• [Consignes]
**1)** D'après le texte fourni, combien de religieux la Compagnie de Jésus compta-t-elle sous le règne de Grégoire XIII ?
**2)** Renvoyez sans rien changer le passage du texte fourni qui débute aux mots « célébré la Saint-Barthélémy » et s'arrête après « l’invincible Armada (1588). ».
**3)** Traduisez en anglais cette phrase du texte fourni : « Grégoire XIII connaissait aussi les menées d’Elisabeth d’Angleterre pour soutenir les calvinistes français. »

• [Texte fourni]
_ _ _ _ _ _ _
Partout, d’ailleurs, le pontife avait opéré par la puissante Compagnie de Jésus, qui sous son règne compta plus de 5 000 religieux, 110 maisons et 21 provinces. Nombreuses sont ses bulles qui attestent sa haute estime pour ses habiles et entreprenants auxiliaires. Il sut aussi garder à la Compagnie son caractère catholique, en empêchant qu’elle fît du généralat un privilège de la nation espagnole. Depuis 1534, les trois premiers généraux, Ignace de Loyola, Laynez, François de Borgia, avaient appartenu à cette nation. Le 23 avril 1573, si la majorité des Pères profès ne passa pas au Père Palanque, originaire de la Péninsule ibérique, mais au Père Mercurian qui fut élu, l’intervention de Grégoire XIII y fut pour quelque chose. Grégoire XIII fit des jésuites ses pionniers. Le pontife sut d’ailleurs se garder de tout exclusivisme dans ses affections. Ses bulles nous le montrent étendant sa sollicitude à tous les ordres religieux, notamment aux franciscains et aux trinitaires ; on rappellera avec profit qu’en 1575 il approuva l’institution de l’Oratoire, société de prêtres unis par la prière pour le travail intellectuel, sans la pratique d’aucun vœu supplémentaire. Cf. Magnum bullarium romanum, t. ii, p. 523, bulle Copiosus. Il leur donnait l’église et la maison de Sainte-Marie de la Vallicella à Rome. En 1579, il rétablissait et réorganisait encore l’ordre de Saint-Basile en Occident. Magnum bullarium romanum, t. il, p. 464, bulle Benedictus Dominus.

Toutes ces institutions pouvaient échouer par l’opposition même des différentes confessions réformées. Dans de nombreux pays, l’hérésie s’était étatisée ou féodalisée. Il importait au pape, pour maintenir et conquérir, de fomenter l’opposition catholique dans les nations qui, loin de pratiquer la prophylaxie de l’erreur, l’avaient même intronisée ; il devait grouper les souverains amis pour la croisade de l’orthodoxie romaine. Par cette tactique, la saine théologie pouvait s’implanter.

Grégoire XIII avait ses jalons. Élu pape en 1572, avec l’appui du cardinal Granvelle, il eut recours, pendant toute la durée de son pontificat, à la sympathie très affective du roi d’Espagne, Philippe II, qui devait d’ailleurs l’amener à la Ligue française, dès les premiers moments de sa fondation, Le pontife qui avait

célébré la Saint-Barthélémy comme « journée très joyeuse pour la chrétienté, » sut rappeler aux ligueurs leur but suprême : pour détruire l’hérésie, ils recevaient l’indulgence plénière et les bénédictions papales (15 février 1585). C’était détruire leurs scrupules de loyalisme envers leur souverain Henri III. Grégoire XIII connaissait aussi les menées d’Elisabeth d’Angleterre pour soutenir les calvinistes français. Pour la réduire, il sut entretenir des révoltes en Irlande. Ses négociations secrètes avec l’Espagne et les Guise devaient aboutir un jour à la grande expédition, si malheureuse d’ailleurs, de l’invincible Armada (1588).
_ _ _ _ _ _ _
• [Données fournies]
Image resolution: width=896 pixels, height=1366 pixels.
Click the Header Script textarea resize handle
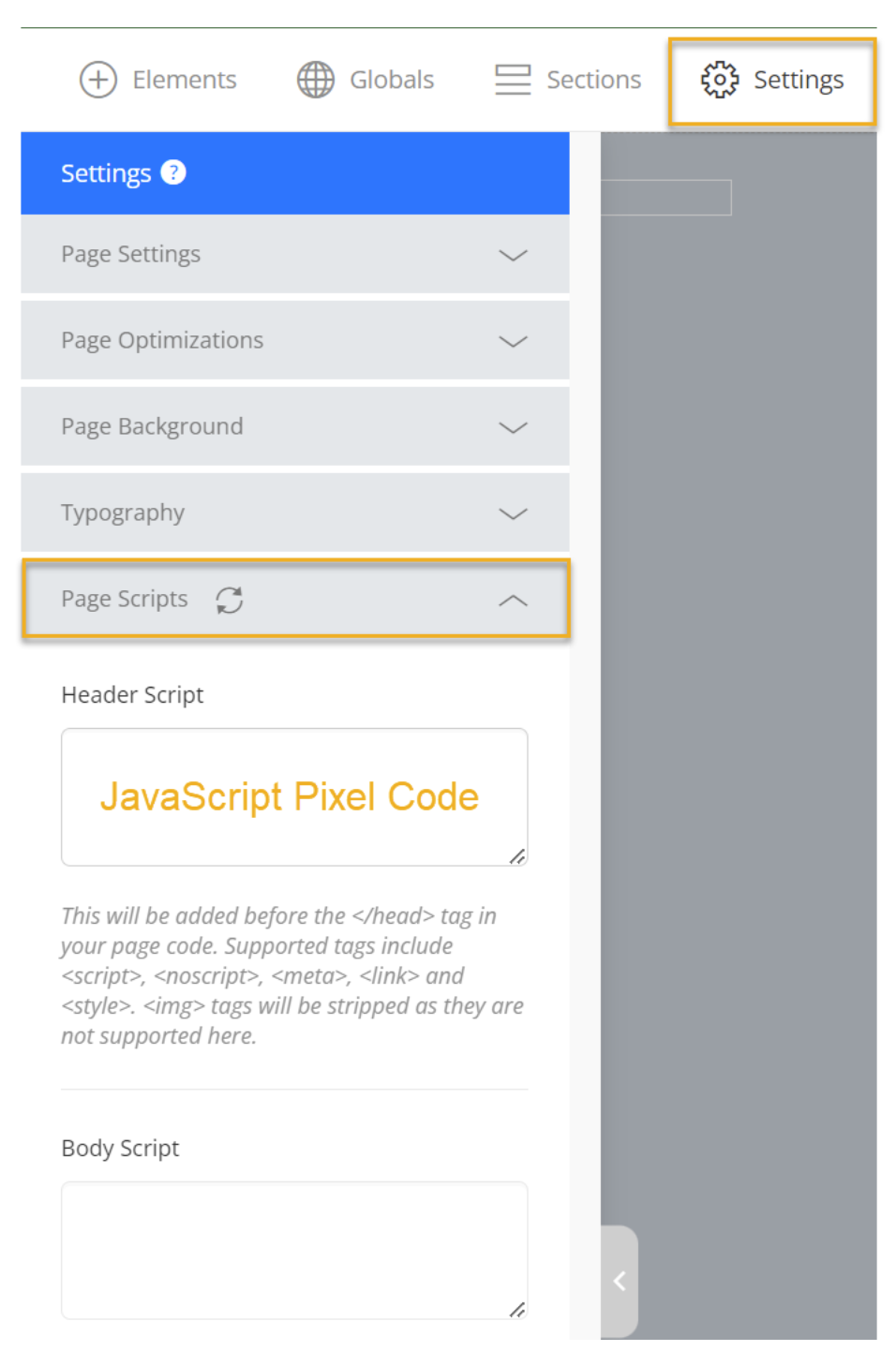517,856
_ _ _ _ _ _ _
• [Réponses attendues]
**1)** Plus de 5 000 religieux.

**2)**
célébré la Saint-Barthélémy comme « journée très joyeuse pour la chrétienté, » sut rappeler aux ligueurs leur but suprême : pour détruire l’hérésie, ils recevaient l’indulgence plénière et les bénédictions papales (15 février 1585). C’était détruire leurs scrupules de loyalisme envers leur souverain Henri III. Grégoire XIII connaissait aussi les menées d’Elisabeth d’Angleterre pour soutenir les calvinistes français. Pour la réduire, il sut entretenir des révoltes en Irlande. Ses négociations secrètes avec l’Espagne et les Guise devaient aboutir un jour à la grande expédition, si malheureuse d’ailleurs, de l’invincible Armada (1588).

**3)** Gregory XIII was also aware of the schemes of Elizabeth of England to support the French Calvinists.